At present time, delegations from both houses of Congress are soon to attempt to combine a pair of similar bills passed by both houses: The Senate’s United States Innovation and Competition Act, or USCIA; and the America COMPETES Act, passed by the House of Representatives. On May 19, the National Association of Manufacturers sent an open letter to leaders of both houses, outlining ten recommended priorities it says the combined legislation should have.
“We urge the completion of a strong, bipartisan agreement that strengthens domestic manufacturing, increases our global competitiveness and provides opportunities for the more than 12.7 million people who make things in America,” wrote NAM Senior VP Aric Newhouse.
The list of priorities includes several items found in both the USCIA and COMPETES bills, including a solid $52 billion in federal funding to support domestic semiconductor manufacturing. Both bills also contain reforms to overseas shipping regulations, funding for basic science research and supply chain analysis and expansions for the Manufacturing Extension Partnerships Program.
The NAM list of priorities largely singled out the House-produced COMPETES Act for praise, as well as criticism, for items not included in the Senate-passed USCIA.
NAM-approved provisions in the COMPETES Act include the foundation of a Manufacturing Security and Resilience Program, with $45 billion investment in supply chain resilience via grants and loans; two bills intended to reduce counterfeiting; a provision to expand the Clean Industrial Technology Act; federal investment in National Science Foundation to study critical minerals; and the JOBS Act meant to boost workforce development.

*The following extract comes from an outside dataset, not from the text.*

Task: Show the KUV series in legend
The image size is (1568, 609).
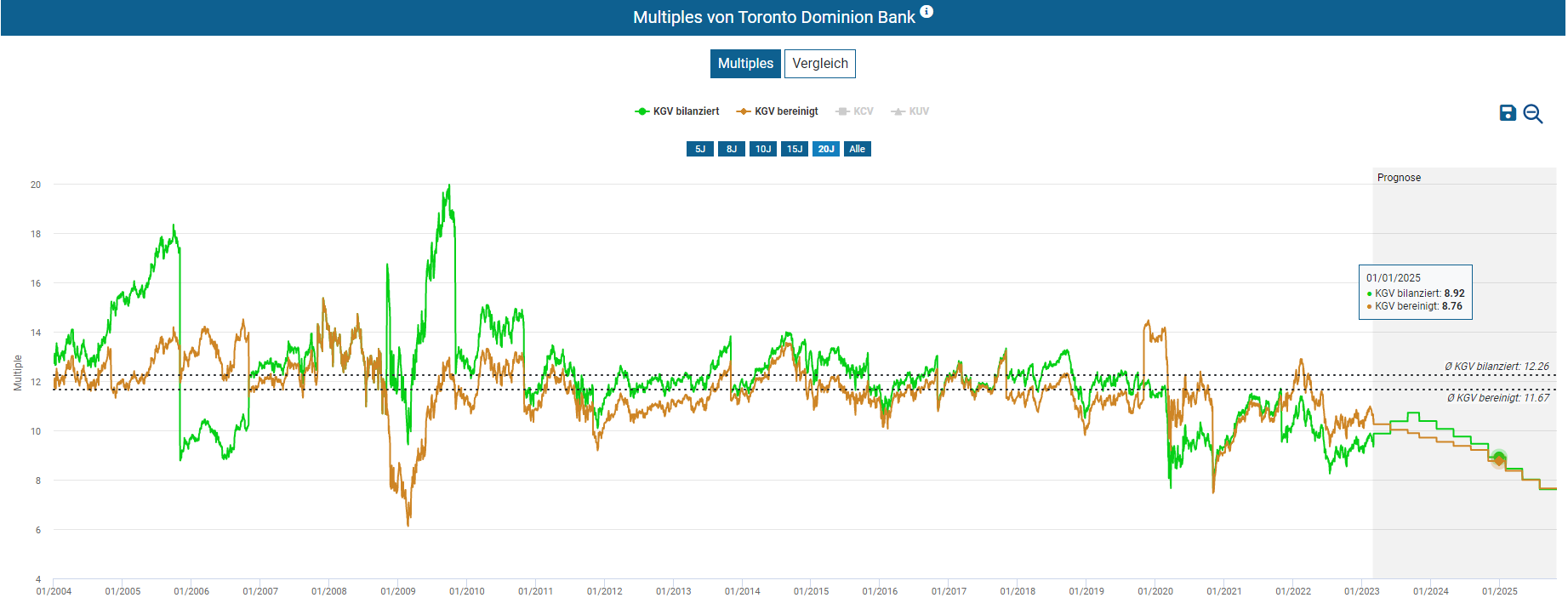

At the same time, though, NAM also called out the COMPETES Act for provisions it would oppose in a final bill. Specifically, while NAM says its supporters are in favor of certain reinstated tariffs, they would prefer to do so without the restrictions included in the COMPETES Act. COMPETES also has provisions tied to critical minerals that NAM says will make it more difficult for manufacturers to reuse or recycle them.
NAM’s most forceful COMPETES rejection was related to the bill’s included provisions for labor “card check” systems, which would enable workers to form a union if a majority of workers sign union cards.
As Newhouse wrote, the provisions would “upend decades of labor precedent with an anti-competitive, anti-democratic process that abolishes the secret ballot and eliminates appropriate oversight.” Newhouse also warned that including the labor provisions could derail eventual passage of the combined bill.